By Jim McFadden
For everyone who thought a thriller based on the pagan rituals practiced on remote Scottish islands would be interesting, The Wicker Man is an 88 minute rebuttal. Or, if you managed to get your hands on the “essential” UK Director’s cut, a 100 minute rebuttal. Either way, I think when the film’s over, you’ll be a believer.
Although this movie was remade starring Nicholas Cage, I decided to review the original because, well, it doesn’t star Nicholas Cage.
The Wicker Man begins as Sgt. Howie, a devoutly catholic detective from “the mainland” (this may well be the only time ever that Scotland is referred to by anyone as “the mainland”) travels to Summerisle to look into the disappearance of a missing girl named Rowan Morrison.
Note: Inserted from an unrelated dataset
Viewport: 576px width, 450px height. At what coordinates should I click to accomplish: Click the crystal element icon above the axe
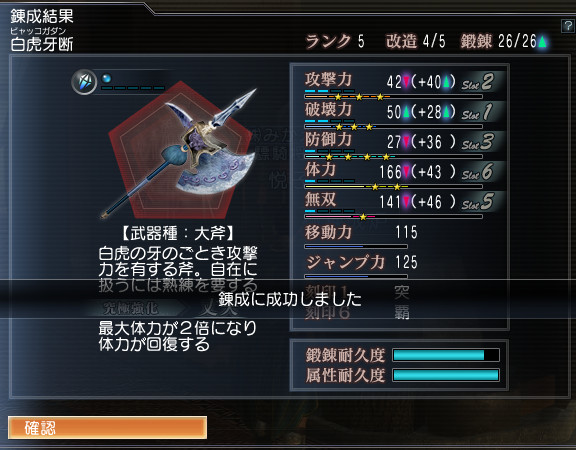click(84, 82)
After a fruitless attempt to gather information at his hotel, Sgt. Howie walks out the back door to discover one of the most terrifying scenes ever committed to celluloid…thirty middle-aged Scots having sex in a field. If you’re planning to watch this movie, be prepared - this in an image that has taken hours of therapy, $1,400 dollars worth of internet porn, and twelve gallons of Jameson to purge from my memory.
After stumbling onto the unibrow orgy, Sgt. Howie then resists the seductive siren song of Willow, the innkeeper’s daughter. This bawdy tune inevitably climaxes with Willow gyrating and slapping her own naked ass. Here, I’d like to take a moment to offer a piece of advice to any aspiring young actress out there-If you have to smack your own bare rump in a film, at least make sure that it’s done only in the name of high art. Otherwise, you really run the risk of objectifying yourself.
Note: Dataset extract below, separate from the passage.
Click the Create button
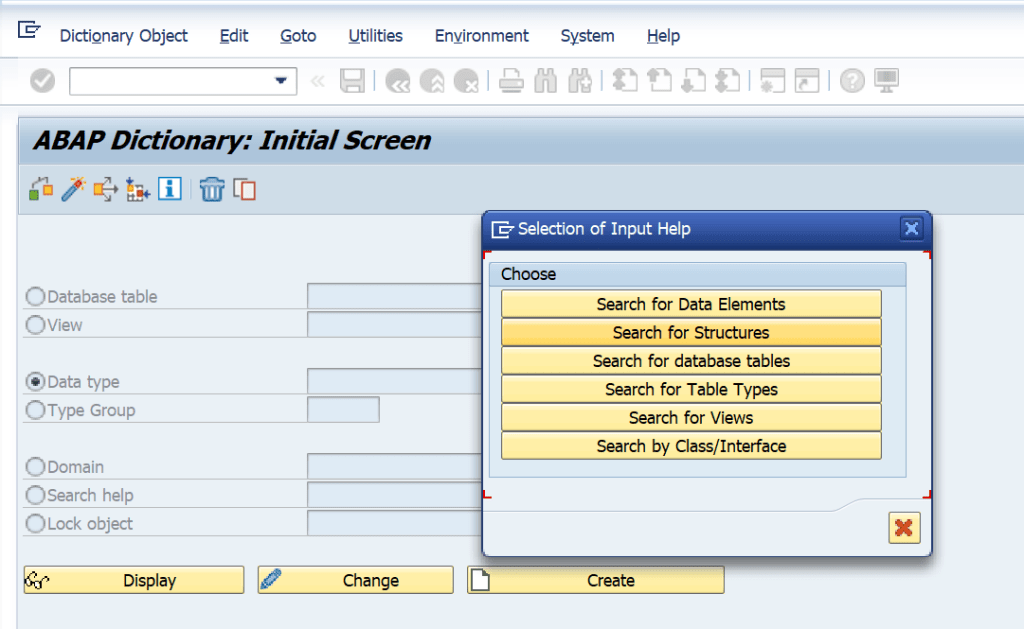The height and width of the screenshot is (629, 1024). [x=595, y=580]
After miraculously resisting Willow’s tremendous dance and lip- synching skills, Sgt. Howie continues his investigation to learn the following:
The people of Summerisle have a penchant for ridiculous song and dance numbers, the crops of the island failed last year, so the people believe that a human sacrifice to the gods of piss-poor choreography is needed to set things right, the islands of Scotland are inexplicably populated with buxom Swedish blondes, and finally, the hierarchy of the island was obviously determined by who has the biggest, puffiest hair. Namely, the foppish Lord Summerisle himself.
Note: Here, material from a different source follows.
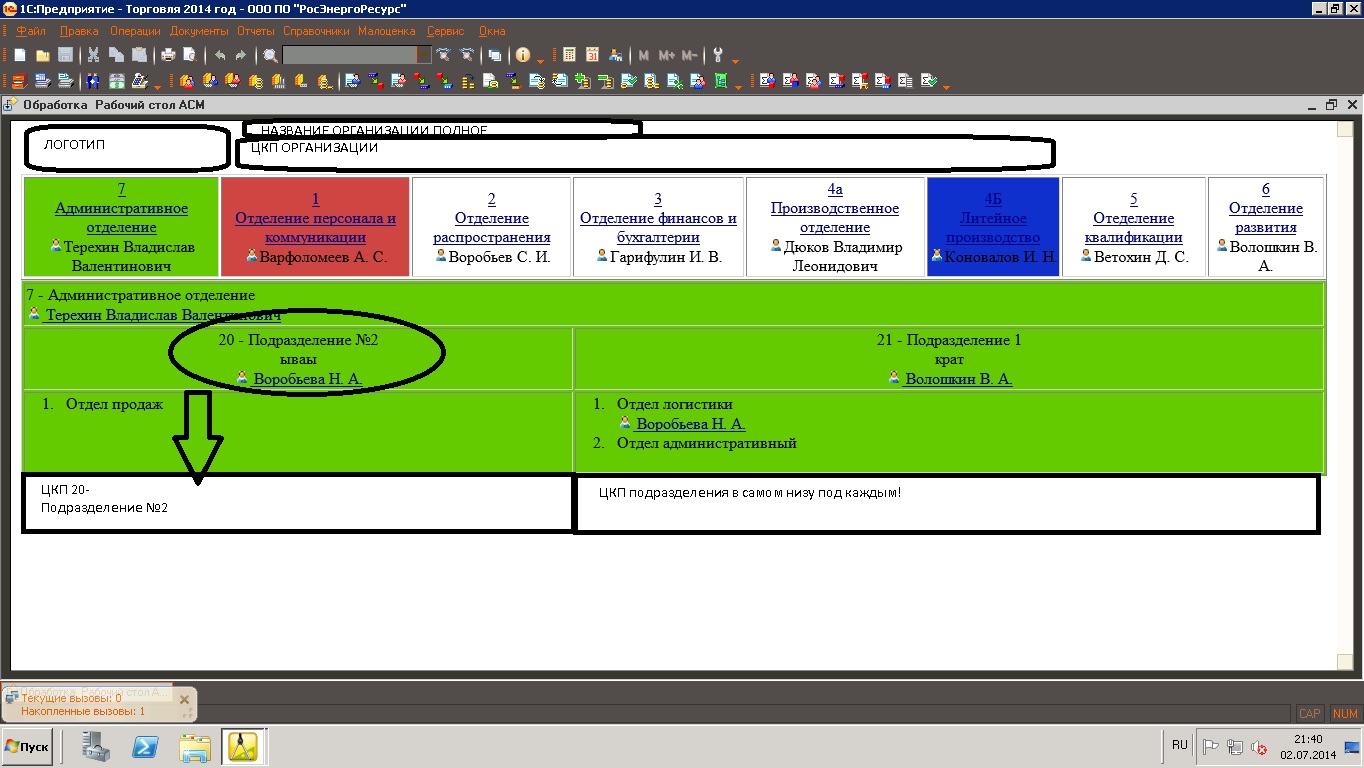
Task: Click the wrench settings icon
Action: click(717, 56)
As the sergeant discovers that Rowan is being hidden by the cagey local Scots and is soon to be sacrificed, a harrowing rescue and chase takes place that proves the time old adage that, in the best chase scenes, the hero always wears a clown suit.
Now, the movie ends with a twist, and, provided you make it that far, I’d hate to spoil it for you. So, feel free to rent The Wickerman. I’m pretty sure you can write it off on your taxes as a donation to charity.